▶ **Exercise details**: Somewhere below is a line with "Given: Open the" and, later, a line with "Open the TechCorp"; repeat those two lines and all the lines between them, exactly as they are.

-- Data for this exercise follows --

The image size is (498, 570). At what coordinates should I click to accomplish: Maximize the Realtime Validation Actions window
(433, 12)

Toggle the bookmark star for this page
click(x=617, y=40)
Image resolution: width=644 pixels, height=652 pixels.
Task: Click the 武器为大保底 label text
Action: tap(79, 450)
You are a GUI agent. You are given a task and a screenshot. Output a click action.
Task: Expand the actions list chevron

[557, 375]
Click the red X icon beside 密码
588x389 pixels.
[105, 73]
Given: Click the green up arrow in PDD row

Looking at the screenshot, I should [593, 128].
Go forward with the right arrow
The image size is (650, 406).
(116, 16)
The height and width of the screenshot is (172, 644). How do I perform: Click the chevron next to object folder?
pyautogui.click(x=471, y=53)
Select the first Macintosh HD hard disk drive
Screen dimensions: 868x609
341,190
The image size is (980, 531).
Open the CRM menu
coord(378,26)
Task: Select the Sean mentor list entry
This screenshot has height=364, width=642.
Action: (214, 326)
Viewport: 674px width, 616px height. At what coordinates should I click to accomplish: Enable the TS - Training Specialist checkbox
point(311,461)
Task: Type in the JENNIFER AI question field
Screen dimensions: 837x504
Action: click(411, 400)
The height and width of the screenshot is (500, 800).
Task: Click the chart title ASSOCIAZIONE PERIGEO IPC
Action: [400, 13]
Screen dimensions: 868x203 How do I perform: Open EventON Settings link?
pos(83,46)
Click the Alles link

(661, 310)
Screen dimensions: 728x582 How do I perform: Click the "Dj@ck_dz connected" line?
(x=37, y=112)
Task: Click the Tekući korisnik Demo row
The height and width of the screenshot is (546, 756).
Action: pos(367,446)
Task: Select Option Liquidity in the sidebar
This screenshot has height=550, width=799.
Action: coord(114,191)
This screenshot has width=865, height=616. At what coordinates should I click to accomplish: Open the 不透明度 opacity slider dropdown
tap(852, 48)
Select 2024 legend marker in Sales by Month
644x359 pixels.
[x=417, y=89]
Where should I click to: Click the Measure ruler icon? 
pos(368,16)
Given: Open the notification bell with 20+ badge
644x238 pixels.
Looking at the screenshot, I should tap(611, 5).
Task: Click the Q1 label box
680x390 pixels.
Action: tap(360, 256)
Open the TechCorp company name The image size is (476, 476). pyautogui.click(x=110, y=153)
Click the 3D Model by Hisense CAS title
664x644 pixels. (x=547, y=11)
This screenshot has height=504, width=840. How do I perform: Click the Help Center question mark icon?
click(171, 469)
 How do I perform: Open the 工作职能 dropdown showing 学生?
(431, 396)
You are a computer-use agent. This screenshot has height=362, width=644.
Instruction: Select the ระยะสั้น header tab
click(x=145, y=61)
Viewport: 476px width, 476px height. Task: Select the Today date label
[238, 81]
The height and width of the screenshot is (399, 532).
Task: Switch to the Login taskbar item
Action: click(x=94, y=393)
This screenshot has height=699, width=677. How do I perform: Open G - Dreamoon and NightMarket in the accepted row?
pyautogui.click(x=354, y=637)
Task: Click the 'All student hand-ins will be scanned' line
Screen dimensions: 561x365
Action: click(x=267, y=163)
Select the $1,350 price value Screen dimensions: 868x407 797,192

-- Data for this exercise concluded --

▶ **Exercise output**:
Given: Open the notification bell with 20+ badge
644x238 pixels.
Looking at the screenshot, I should tap(611, 5).
Task: Click the Q1 label box
680x390 pixels.
Action: tap(360, 256)
Open the TechCorp company name The image size is (476, 476). pyautogui.click(x=110, y=153)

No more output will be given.